The README defaults to a China-region PyPI mirror. Outside China, drop the -i https://pypi.tuna.tsinghua.edu.cn/simple flag and let pip use its default index:

pip install -r requirements.txt

ModelScope is unfamiliar — can I use Hugging Face instead?

Yes. The same checkpoints are mirrored on Hugging Face under jingyaogong/minimind-3o-pytorch for the raw .pth files and jingyaogong/minimind-3o for the from_pretrained-style packaging. Substitute huggingface-cli download jingyaogong/minimind-3o-pytorch llm_768.pth --local-dir ./out (and analogous calls for the encoders) for the modelscope commands.
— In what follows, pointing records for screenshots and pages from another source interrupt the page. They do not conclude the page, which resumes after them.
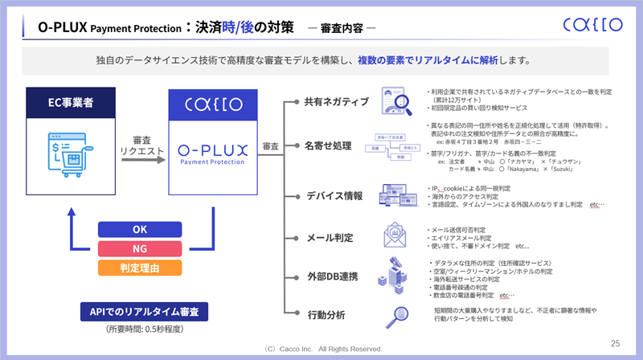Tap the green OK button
point(139,230)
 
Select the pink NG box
point(139,248)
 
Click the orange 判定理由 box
point(139,267)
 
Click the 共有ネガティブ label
point(336,102)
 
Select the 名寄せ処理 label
point(330,147)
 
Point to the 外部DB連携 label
point(331,277)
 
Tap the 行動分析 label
point(326,313)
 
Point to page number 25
point(615,341)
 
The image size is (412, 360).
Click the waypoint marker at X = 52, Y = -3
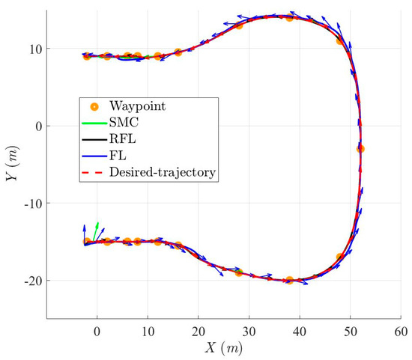(360, 149)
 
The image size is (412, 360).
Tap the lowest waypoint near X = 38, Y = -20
(289, 280)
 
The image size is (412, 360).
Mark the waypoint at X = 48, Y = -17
(340, 257)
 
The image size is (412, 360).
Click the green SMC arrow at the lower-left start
(95, 229)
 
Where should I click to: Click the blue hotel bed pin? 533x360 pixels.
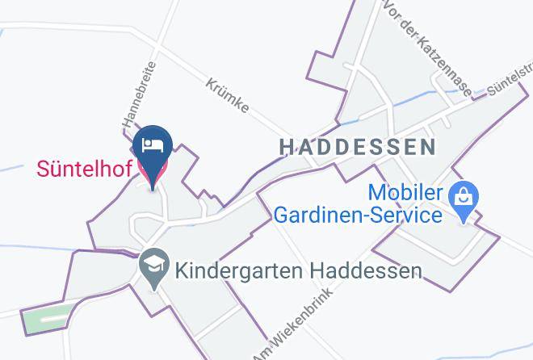tap(153, 146)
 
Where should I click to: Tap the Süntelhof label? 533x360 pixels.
tap(84, 170)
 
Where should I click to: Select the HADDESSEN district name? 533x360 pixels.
tap(357, 147)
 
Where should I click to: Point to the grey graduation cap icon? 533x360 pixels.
tap(152, 266)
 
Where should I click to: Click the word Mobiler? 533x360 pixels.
tap(406, 193)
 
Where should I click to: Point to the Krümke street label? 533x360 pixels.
tap(227, 94)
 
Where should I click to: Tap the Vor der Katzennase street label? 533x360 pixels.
tap(428, 48)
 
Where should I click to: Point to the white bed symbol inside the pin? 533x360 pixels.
tap(153, 144)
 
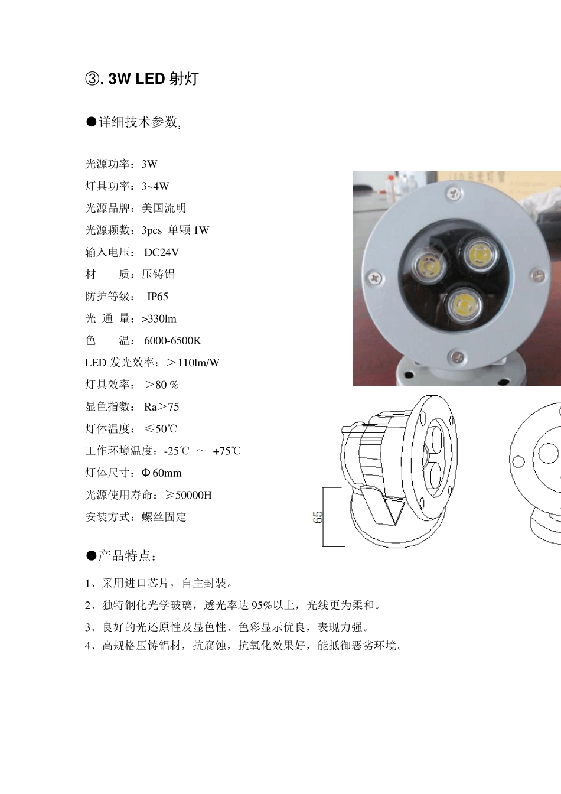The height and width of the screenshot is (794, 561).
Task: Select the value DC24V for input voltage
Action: click(x=161, y=253)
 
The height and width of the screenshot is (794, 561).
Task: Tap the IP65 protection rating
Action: click(x=158, y=297)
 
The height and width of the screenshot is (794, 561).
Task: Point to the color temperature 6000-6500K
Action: click(x=172, y=341)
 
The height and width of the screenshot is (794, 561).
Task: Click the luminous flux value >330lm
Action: click(x=159, y=319)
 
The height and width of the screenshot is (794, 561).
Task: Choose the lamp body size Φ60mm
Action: click(x=162, y=473)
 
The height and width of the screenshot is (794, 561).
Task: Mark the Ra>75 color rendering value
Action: click(x=162, y=407)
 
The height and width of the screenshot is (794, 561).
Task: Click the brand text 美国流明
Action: click(x=164, y=209)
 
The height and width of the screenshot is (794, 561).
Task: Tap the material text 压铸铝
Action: click(x=158, y=275)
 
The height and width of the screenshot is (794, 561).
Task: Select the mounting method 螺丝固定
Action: click(x=164, y=518)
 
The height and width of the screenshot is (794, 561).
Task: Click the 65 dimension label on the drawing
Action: click(x=318, y=518)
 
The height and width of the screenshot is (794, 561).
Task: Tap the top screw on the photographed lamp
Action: click(x=454, y=192)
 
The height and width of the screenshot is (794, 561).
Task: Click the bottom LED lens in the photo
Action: click(x=463, y=305)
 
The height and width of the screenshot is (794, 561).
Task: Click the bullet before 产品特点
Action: click(x=91, y=556)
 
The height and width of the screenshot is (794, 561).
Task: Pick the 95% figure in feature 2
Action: click(x=262, y=606)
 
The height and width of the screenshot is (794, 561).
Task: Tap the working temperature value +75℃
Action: click(x=227, y=451)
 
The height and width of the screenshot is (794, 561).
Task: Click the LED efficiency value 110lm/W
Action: click(x=198, y=363)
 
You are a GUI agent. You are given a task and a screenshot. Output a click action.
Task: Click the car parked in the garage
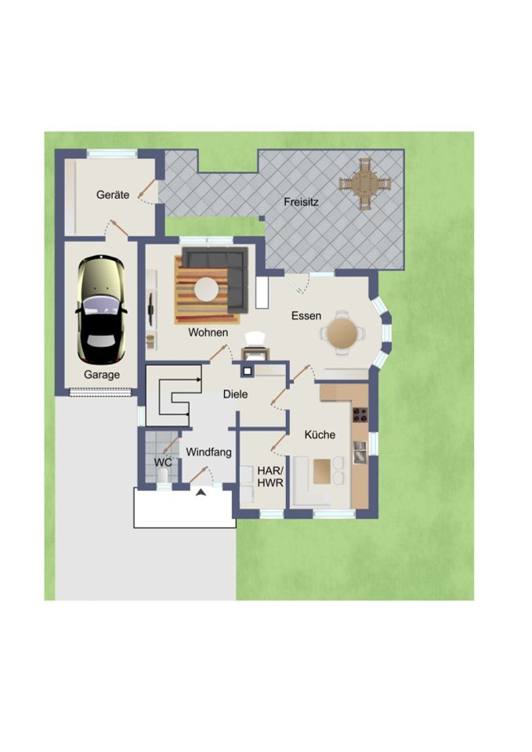(x=101, y=309)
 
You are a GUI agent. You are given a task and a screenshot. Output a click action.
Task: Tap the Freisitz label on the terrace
(x=301, y=202)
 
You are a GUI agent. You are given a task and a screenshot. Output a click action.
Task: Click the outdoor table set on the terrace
(x=365, y=183)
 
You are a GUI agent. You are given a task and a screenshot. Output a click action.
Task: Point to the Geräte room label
(x=113, y=195)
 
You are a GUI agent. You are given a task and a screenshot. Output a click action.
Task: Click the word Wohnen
(x=208, y=332)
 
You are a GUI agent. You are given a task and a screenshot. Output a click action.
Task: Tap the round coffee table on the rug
(x=206, y=290)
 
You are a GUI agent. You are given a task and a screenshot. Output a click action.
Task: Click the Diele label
(x=236, y=394)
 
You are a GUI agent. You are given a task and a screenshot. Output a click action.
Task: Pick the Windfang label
(x=208, y=452)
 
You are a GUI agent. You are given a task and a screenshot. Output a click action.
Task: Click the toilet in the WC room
(x=163, y=475)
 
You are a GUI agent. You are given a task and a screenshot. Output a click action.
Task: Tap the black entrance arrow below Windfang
(x=201, y=492)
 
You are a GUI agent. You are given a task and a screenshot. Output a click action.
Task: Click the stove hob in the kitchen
(x=360, y=415)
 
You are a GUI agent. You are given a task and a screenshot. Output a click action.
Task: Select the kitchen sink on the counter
(x=360, y=452)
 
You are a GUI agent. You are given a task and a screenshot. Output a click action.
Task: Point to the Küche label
(x=320, y=435)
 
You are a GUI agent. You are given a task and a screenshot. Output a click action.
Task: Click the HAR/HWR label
(x=270, y=477)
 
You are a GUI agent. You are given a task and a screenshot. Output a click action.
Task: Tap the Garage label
(x=102, y=374)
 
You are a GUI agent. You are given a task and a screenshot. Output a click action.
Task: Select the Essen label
(x=306, y=316)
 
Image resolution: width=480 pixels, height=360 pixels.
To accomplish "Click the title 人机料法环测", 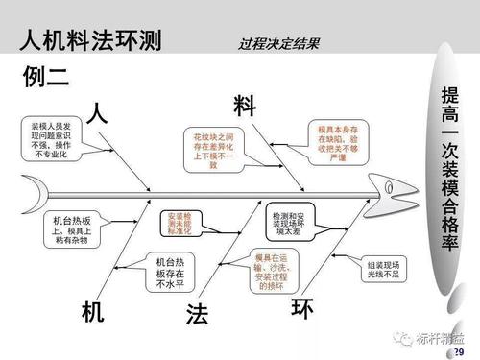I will tap(91, 40).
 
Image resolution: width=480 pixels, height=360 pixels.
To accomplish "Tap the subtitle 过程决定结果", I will tap(279, 43).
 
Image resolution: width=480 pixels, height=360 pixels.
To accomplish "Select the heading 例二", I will tap(46, 78).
"What does 'omni' actually mean here?"

Three input modalities (text, speech, image) and two output modalities (text, streaming 24 kHz speech). Image output is not supported despite the "omni" branding — the official README frames the goal as a model that can listen, see, think, and speak (audio and image in, text and audio out). If you need image generation as an output modality, this is not the right model.

No AMD reports yet

The GitHub Issues tab surfaces no RX 7800 XT / ROCm success or failure reports as of this writing — this recipe's AMD path is reasoned from the repo being pure PyTorch with no custom kernels, not from a confirmed run. If you get it working (or hit a snag), report it via the submission form so the next person has real data.

common questions
How much VRAM does MiniMind-O need?

About 4 GB — the minimum this recipe targets.

Which GPUs is MiniMind-O tested on?

RX 7800 XT (16 GB).

How hard is this setup?

Intermediate — follow the steps above.